** Extracted information follows **

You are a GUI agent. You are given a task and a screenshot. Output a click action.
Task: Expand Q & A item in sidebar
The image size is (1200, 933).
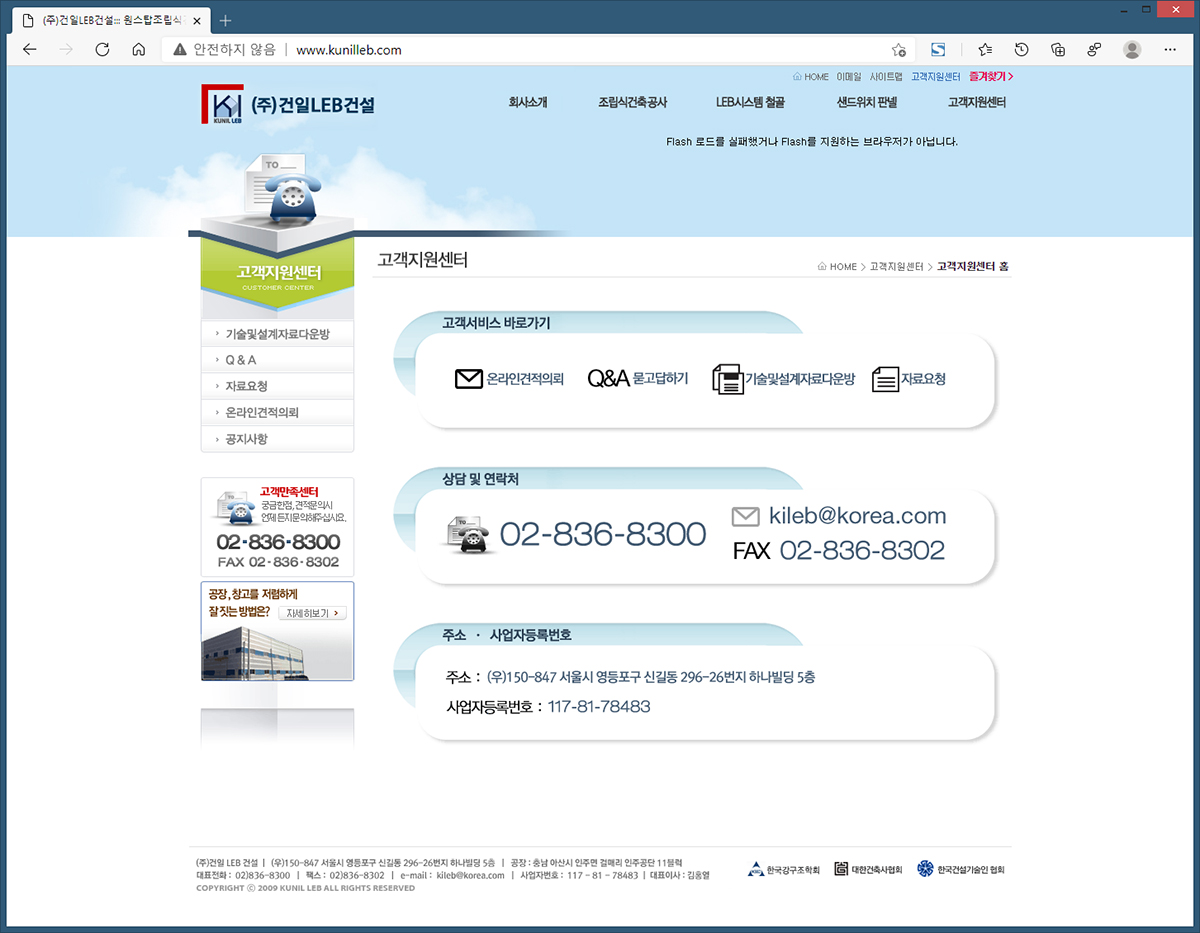tap(241, 360)
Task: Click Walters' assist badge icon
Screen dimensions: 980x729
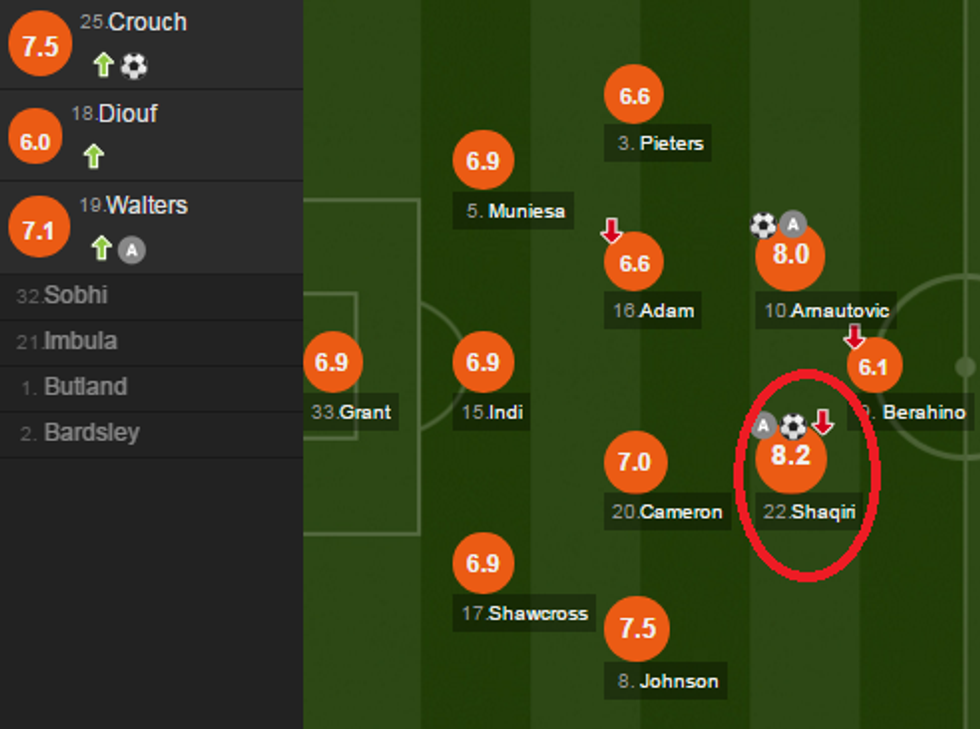Action: pos(131,249)
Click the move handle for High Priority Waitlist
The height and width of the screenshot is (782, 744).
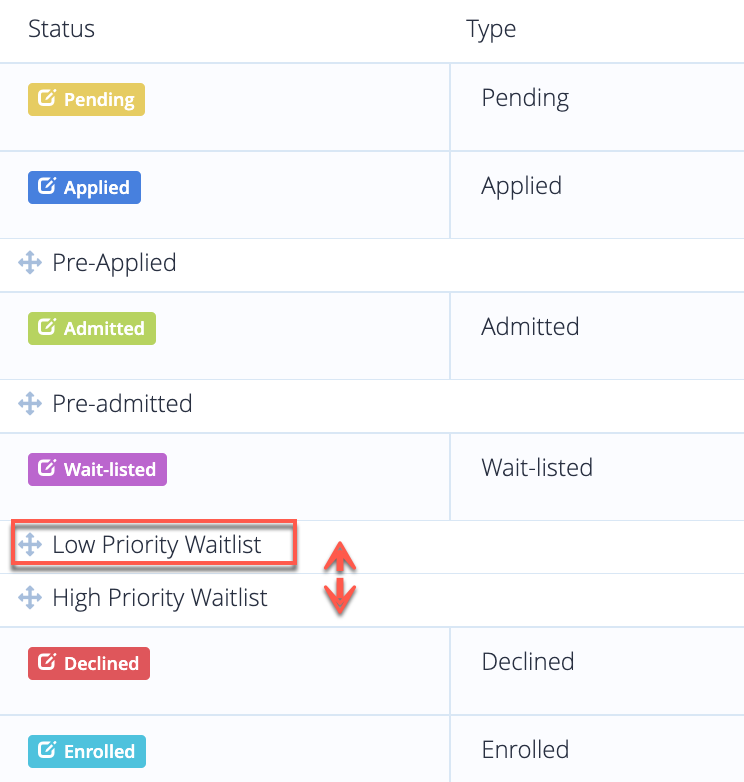point(30,597)
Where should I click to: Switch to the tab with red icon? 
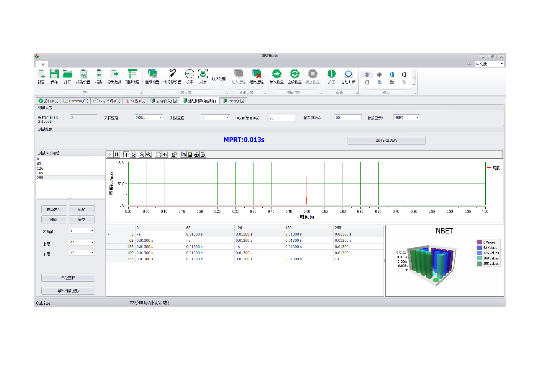pos(136,101)
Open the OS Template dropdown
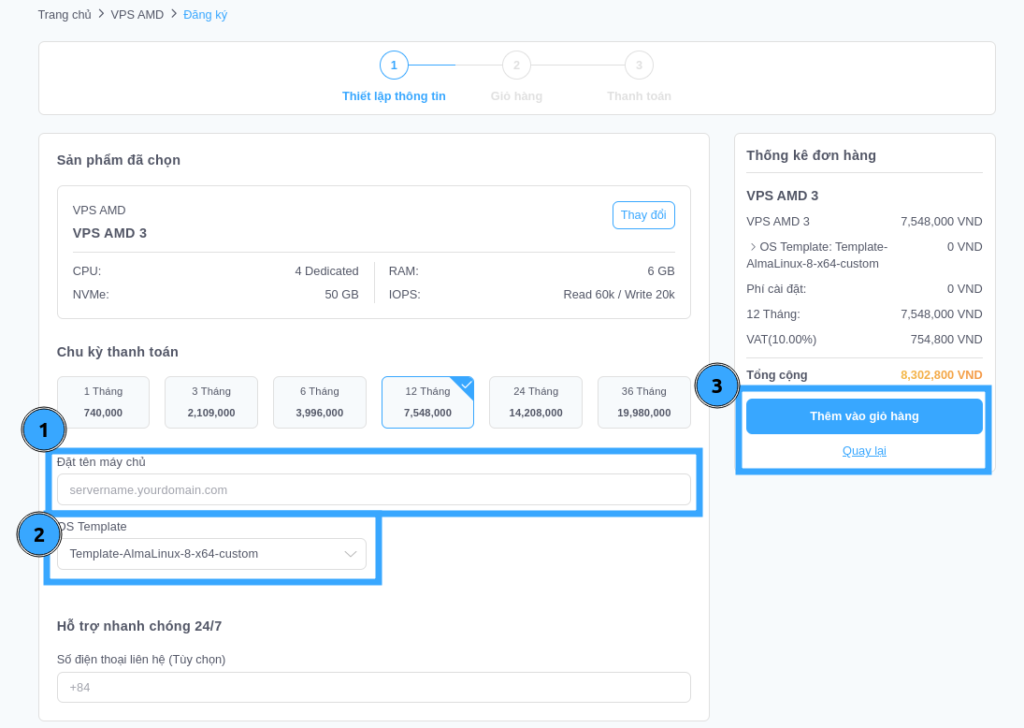 [x=211, y=554]
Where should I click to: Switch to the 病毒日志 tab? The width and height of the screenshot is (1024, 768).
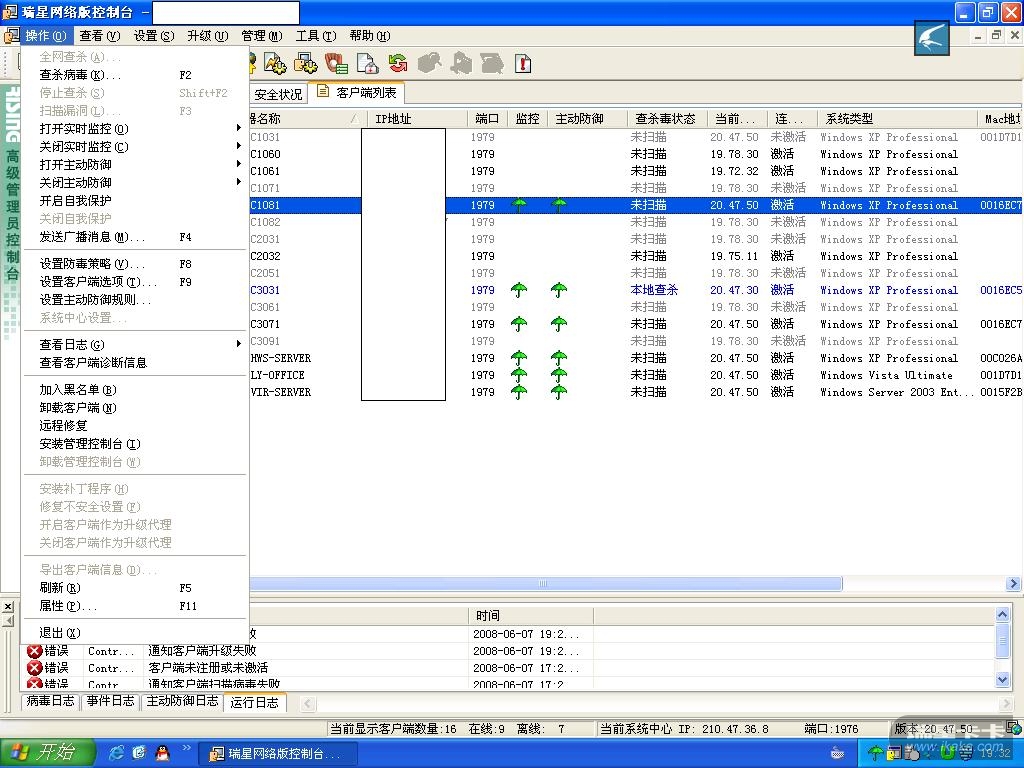pos(51,701)
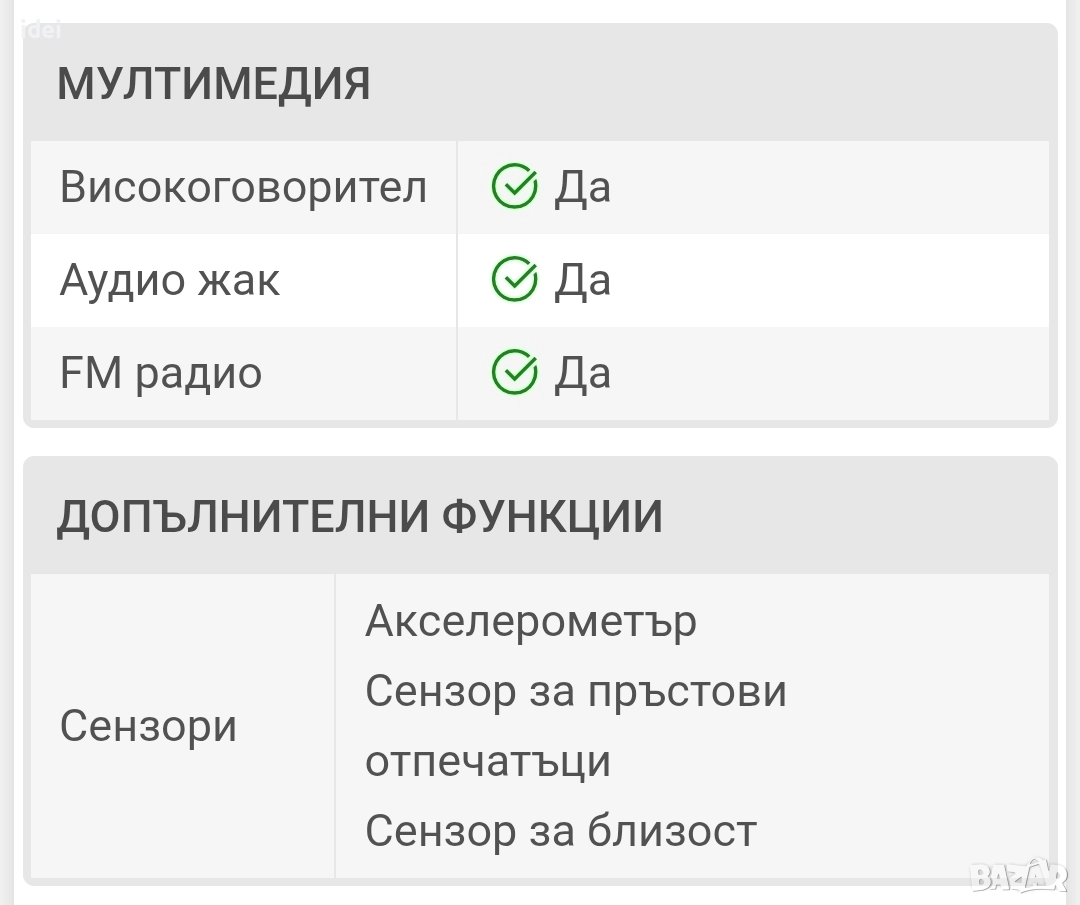Click the Аудио жак label
This screenshot has height=905, width=1080.
[x=170, y=280]
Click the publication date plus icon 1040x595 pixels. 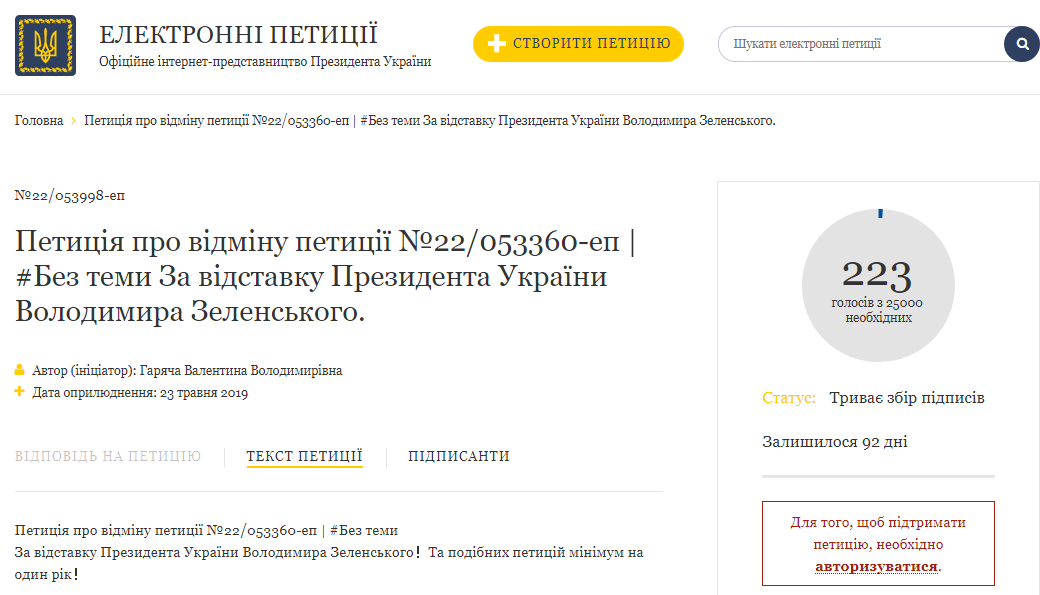click(x=19, y=392)
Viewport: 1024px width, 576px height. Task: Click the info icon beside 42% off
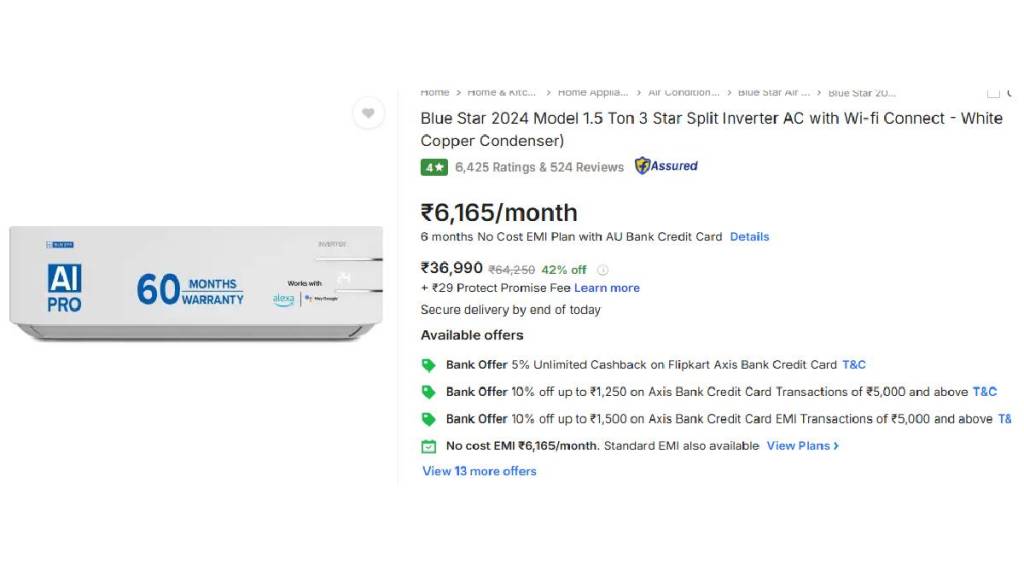pos(602,270)
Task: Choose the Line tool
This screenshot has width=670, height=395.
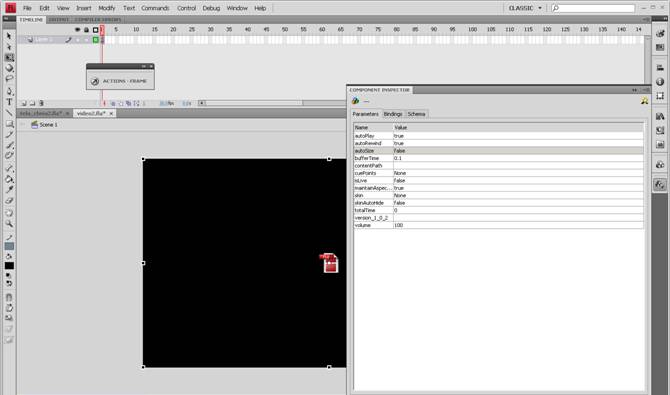Action: coord(9,113)
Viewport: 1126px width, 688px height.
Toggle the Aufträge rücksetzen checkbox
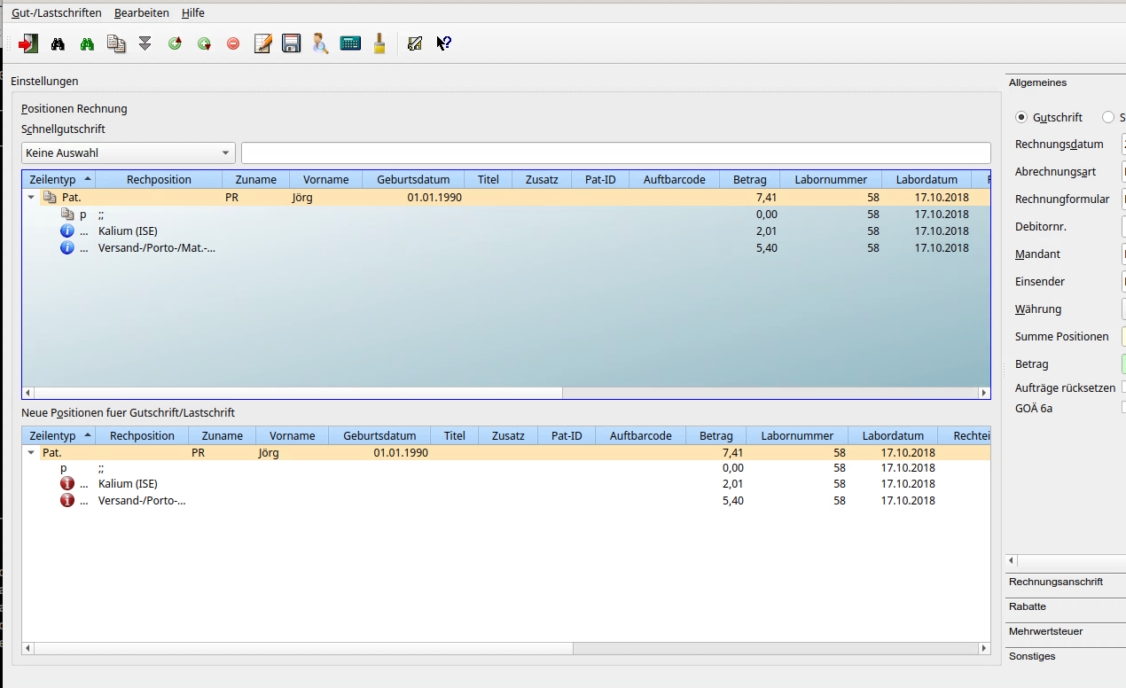[x=1124, y=387]
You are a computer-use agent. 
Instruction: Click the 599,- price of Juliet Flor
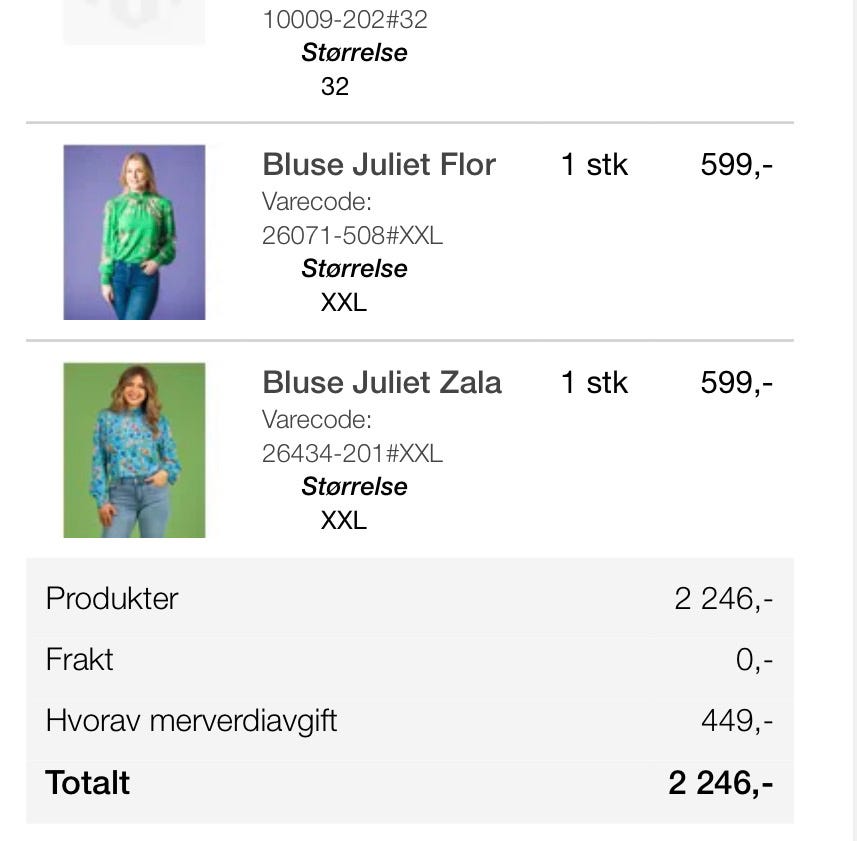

** End of Extracted information **

» **Exercise**:
Which lines of the data contain the string "agent"? Copy each one.

» **Result**:
You are a GUI agent. You are given a task and a screenshot. Output a click action.
You are a computer-use agent. 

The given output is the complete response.